Stored items:

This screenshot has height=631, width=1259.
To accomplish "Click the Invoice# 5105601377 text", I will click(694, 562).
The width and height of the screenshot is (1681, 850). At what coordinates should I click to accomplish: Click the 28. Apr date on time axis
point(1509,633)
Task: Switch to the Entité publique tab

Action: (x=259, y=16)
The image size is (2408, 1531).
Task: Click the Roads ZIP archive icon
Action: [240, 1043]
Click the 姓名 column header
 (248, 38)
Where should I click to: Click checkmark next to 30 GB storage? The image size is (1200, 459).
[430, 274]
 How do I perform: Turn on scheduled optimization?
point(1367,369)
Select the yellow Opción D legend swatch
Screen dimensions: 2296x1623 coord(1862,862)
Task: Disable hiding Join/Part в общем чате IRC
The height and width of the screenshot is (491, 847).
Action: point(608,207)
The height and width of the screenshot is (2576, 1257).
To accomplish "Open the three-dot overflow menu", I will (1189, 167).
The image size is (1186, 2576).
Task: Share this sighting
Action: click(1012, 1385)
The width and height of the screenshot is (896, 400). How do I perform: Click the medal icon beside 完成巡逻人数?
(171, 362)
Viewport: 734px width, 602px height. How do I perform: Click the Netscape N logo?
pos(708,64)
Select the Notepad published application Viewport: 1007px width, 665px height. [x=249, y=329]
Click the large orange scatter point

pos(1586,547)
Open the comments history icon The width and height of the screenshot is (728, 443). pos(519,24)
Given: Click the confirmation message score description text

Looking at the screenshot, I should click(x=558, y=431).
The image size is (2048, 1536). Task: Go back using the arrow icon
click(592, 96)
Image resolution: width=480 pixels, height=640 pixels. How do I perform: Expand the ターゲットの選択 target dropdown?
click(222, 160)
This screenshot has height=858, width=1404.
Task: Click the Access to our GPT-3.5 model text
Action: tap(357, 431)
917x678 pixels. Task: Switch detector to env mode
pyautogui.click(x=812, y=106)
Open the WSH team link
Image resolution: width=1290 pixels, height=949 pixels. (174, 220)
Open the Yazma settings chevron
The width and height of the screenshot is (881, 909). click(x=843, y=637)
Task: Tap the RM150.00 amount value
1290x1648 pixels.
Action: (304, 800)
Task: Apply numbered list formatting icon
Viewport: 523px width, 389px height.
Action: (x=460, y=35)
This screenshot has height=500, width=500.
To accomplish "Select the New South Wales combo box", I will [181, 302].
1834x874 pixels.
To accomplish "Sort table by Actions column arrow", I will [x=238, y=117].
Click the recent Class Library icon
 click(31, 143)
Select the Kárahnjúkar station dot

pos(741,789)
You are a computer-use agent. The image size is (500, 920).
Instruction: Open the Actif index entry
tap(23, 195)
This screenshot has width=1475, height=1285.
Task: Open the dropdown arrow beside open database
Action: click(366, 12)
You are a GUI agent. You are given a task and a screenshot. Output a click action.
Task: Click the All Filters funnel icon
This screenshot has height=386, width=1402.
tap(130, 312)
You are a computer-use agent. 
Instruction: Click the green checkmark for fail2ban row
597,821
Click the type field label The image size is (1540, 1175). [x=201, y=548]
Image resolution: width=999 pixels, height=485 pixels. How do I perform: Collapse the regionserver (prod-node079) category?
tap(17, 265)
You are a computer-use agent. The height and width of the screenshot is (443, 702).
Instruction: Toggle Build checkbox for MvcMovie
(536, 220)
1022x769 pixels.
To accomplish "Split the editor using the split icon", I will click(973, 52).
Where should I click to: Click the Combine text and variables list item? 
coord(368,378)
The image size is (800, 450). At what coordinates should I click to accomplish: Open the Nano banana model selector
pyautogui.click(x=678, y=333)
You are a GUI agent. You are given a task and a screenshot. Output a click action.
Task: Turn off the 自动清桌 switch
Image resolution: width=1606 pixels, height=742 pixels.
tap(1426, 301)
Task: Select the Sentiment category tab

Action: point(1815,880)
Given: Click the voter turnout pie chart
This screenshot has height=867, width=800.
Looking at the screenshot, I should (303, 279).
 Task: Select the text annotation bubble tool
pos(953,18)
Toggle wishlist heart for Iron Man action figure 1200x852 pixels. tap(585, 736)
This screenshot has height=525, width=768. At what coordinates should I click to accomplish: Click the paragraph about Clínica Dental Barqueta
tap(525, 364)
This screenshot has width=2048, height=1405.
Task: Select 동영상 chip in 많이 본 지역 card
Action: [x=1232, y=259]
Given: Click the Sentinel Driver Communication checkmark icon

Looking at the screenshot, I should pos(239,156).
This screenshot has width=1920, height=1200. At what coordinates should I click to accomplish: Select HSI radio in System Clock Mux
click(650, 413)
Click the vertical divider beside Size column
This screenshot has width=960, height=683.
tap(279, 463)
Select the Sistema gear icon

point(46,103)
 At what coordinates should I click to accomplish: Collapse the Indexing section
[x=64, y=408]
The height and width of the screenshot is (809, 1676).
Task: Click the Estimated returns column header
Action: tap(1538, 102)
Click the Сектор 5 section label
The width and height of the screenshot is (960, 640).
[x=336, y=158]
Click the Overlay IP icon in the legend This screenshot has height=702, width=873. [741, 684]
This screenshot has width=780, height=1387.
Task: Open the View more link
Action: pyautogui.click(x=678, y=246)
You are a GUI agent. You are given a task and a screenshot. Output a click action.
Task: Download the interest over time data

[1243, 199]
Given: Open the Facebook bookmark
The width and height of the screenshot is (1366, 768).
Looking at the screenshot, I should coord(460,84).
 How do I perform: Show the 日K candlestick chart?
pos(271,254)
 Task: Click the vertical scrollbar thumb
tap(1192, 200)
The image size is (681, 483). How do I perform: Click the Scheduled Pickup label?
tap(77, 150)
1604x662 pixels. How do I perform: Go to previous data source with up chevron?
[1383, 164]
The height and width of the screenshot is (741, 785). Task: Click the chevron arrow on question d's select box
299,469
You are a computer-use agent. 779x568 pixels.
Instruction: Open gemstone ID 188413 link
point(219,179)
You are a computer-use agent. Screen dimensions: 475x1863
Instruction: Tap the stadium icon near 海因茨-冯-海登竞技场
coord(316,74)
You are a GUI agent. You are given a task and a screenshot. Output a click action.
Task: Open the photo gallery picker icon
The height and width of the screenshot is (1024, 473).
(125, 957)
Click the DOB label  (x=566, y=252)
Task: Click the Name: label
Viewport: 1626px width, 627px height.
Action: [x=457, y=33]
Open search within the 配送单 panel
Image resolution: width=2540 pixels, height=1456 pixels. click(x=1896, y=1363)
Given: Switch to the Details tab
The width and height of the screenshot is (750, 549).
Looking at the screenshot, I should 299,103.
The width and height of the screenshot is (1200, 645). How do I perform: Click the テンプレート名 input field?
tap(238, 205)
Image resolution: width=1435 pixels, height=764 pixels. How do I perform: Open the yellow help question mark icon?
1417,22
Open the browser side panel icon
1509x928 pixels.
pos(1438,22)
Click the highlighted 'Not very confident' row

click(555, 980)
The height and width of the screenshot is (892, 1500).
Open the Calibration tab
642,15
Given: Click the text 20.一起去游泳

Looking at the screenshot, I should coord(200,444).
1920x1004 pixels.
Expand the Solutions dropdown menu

§ **Exercise directions**: Copy all of the stored items above again, leaving every line unchanged.

§ **The result**:
This screenshot has height=631, width=1259.
To accomplish "Click the Invoice# 5105601377 text", I will click(694, 562).
The width and height of the screenshot is (1681, 850). At what coordinates should I click to accomplish: Click the 28. Apr date on time axis
point(1509,633)
Task: Switch to the Entité publique tab

Action: (x=259, y=16)
The image size is (2408, 1531).
Task: Click the Roads ZIP archive icon
Action: [240, 1043]
Click the 姓名 column header
 (248, 38)
Where should I click to: Click checkmark next to 30 GB storage? The image size is (1200, 459).
[430, 274]
 How do I perform: Turn on scheduled optimization?
point(1367,369)
Select the yellow Opción D legend swatch
Screen dimensions: 2296x1623 coord(1862,862)
Task: Disable hiding Join/Part в общем чате IRC
The height and width of the screenshot is (491, 847).
Action: point(608,207)
The height and width of the screenshot is (2576, 1257).
To accomplish "Open the three-dot overflow menu", I will (1189, 167).
The image size is (1186, 2576).
Task: Share this sighting
Action: click(1012, 1385)
The width and height of the screenshot is (896, 400). How do I perform: Click the medal icon beside 完成巡逻人数?
(171, 362)
Viewport: 734px width, 602px height. How do I perform: Click the Netscape N logo?
pos(708,64)
Select the Notepad published application Viewport: 1007px width, 665px height. [x=249, y=329]
Click the large orange scatter point

pos(1586,547)
Open the comments history icon The width and height of the screenshot is (728, 443). pos(519,24)
Given: Click the confirmation message score description text

Looking at the screenshot, I should click(x=558, y=431).
The image size is (2048, 1536). Task: Go back using the arrow icon
click(592, 96)
Image resolution: width=480 pixels, height=640 pixels. How do I perform: Expand the ターゲットの選択 target dropdown?
click(222, 160)
This screenshot has height=858, width=1404.
Task: Click the Access to our GPT-3.5 model text
Action: tap(357, 431)
917x678 pixels. Task: Switch detector to env mode
pyautogui.click(x=812, y=106)
Open the WSH team link
Image resolution: width=1290 pixels, height=949 pixels. (174, 220)
Open the Yazma settings chevron
The width and height of the screenshot is (881, 909). click(x=843, y=637)
Task: Tap the RM150.00 amount value
1290x1648 pixels.
Action: (304, 800)
Task: Apply numbered list formatting icon
Viewport: 523px width, 389px height.
Action: (x=460, y=35)
This screenshot has height=500, width=500.
To accomplish "Select the New South Wales combo box", I will [181, 302].
1834x874 pixels.
To accomplish "Sort table by Actions column arrow", I will [x=238, y=117].
Click the recent Class Library icon
 click(31, 143)
Select the Kárahnjúkar station dot

pos(741,789)
You are a computer-use agent. The image size is (500, 920).
Instruction: Open the Actif index entry
tap(23, 195)
This screenshot has width=1475, height=1285.
Task: Open the dropdown arrow beside open database
Action: click(366, 12)
You are a GUI agent. You are given a task and a screenshot. Output a click action.
Task: Click the All Filters funnel icon
This screenshot has height=386, width=1402.
tap(130, 312)
You are a computer-use agent. 
Instruction: Click the green checkmark for fail2ban row
597,821
Click the type field label The image size is (1540, 1175). [x=201, y=548]
Image resolution: width=999 pixels, height=485 pixels. How do I perform: Collapse the regionserver (prod-node079) category?
tap(17, 265)
You are a computer-use agent. The height and width of the screenshot is (443, 702).
Instruction: Toggle Build checkbox for MvcMovie
(536, 220)
1022x769 pixels.
To accomplish "Split the editor using the split icon", I will click(973, 52).
Where should I click to: Click the Combine text and variables list item? 
coord(368,378)
The image size is (800, 450). At what coordinates should I click to accomplish: Open the Nano banana model selector
pyautogui.click(x=678, y=333)
You are a GUI agent. You are given a task and a screenshot. Output a click action.
Task: Turn off the 自动清桌 switch
Image resolution: width=1606 pixels, height=742 pixels.
tap(1426, 301)
Task: Select the Sentiment category tab

Action: point(1815,880)
Given: Click the voter turnout pie chart
This screenshot has height=867, width=800.
Looking at the screenshot, I should (303, 279).
 Task: Select the text annotation bubble tool
pos(953,18)
Toggle wishlist heart for Iron Man action figure 1200x852 pixels. tap(585, 736)
This screenshot has height=525, width=768. At what coordinates should I click to accomplish: Click the paragraph about Clínica Dental Barqueta
tap(525, 364)
This screenshot has width=2048, height=1405.
Task: Select 동영상 chip in 많이 본 지역 card
Action: [x=1232, y=259]
Given: Click the Sentinel Driver Communication checkmark icon

Looking at the screenshot, I should pos(239,156).
This screenshot has width=1920, height=1200. At what coordinates should I click to accomplish: Select HSI radio in System Clock Mux
click(650, 413)
Click the vertical divider beside Size column
This screenshot has width=960, height=683.
tap(279, 463)
Select the Sistema gear icon

point(46,103)
 At what coordinates should I click to accomplish: Collapse the Indexing section
[x=64, y=408]
The height and width of the screenshot is (809, 1676).
Task: Click the Estimated returns column header
Action: tap(1538, 102)
Click the Сектор 5 section label
The width and height of the screenshot is (960, 640).
[x=336, y=158]
Click the Overlay IP icon in the legend This screenshot has height=702, width=873. [741, 684]
This screenshot has width=780, height=1387.
Task: Open the View more link
Action: pyautogui.click(x=678, y=246)
You are a GUI agent. You are given a task and a screenshot. Output a click action.
Task: Download the interest over time data

[1243, 199]
Given: Open the Facebook bookmark
The width and height of the screenshot is (1366, 768).
Looking at the screenshot, I should coord(460,84).
 How do I perform: Show the 日K candlestick chart?
pos(271,254)
 Task: Click the vertical scrollbar thumb
tap(1192, 200)
The image size is (681, 483). How do I perform: Click the Scheduled Pickup label?
tap(77, 150)
1604x662 pixels. How do I perform: Go to previous data source with up chevron?
[1383, 164]
The height and width of the screenshot is (741, 785). Task: Click the chevron arrow on question d's select box
299,469
You are a computer-use agent. 779x568 pixels.
Instruction: Open gemstone ID 188413 link
point(219,179)
You are a computer-use agent. Screen dimensions: 475x1863
Instruction: Tap the stadium icon near 海因茨-冯-海登竞技场
coord(316,74)
You are a GUI agent. You are given a task and a screenshot. Output a click action.
Task: Open the photo gallery picker icon
The height and width of the screenshot is (1024, 473).
(125, 957)
Click the DOB label  (x=566, y=252)
Task: Click the Name: label
Viewport: 1626px width, 627px height.
Action: [x=457, y=33]
Open search within the 配送单 panel
Image resolution: width=2540 pixels, height=1456 pixels. click(x=1896, y=1363)
Given: Switch to the Details tab
The width and height of the screenshot is (750, 549).
Looking at the screenshot, I should 299,103.
The width and height of the screenshot is (1200, 645). How do I perform: Click the テンプレート名 input field?
tap(238, 205)
Image resolution: width=1435 pixels, height=764 pixels. How do I perform: Open the yellow help question mark icon?
1417,22
Open the browser side panel icon
1509x928 pixels.
pos(1438,22)
Click the highlighted 'Not very confident' row

click(555, 980)
The height and width of the screenshot is (892, 1500).
Open the Calibration tab
642,15
Given: Click the text 20.一起去游泳

Looking at the screenshot, I should coord(200,444).
1920x1004 pixels.
Expand the Solutions dropdown menu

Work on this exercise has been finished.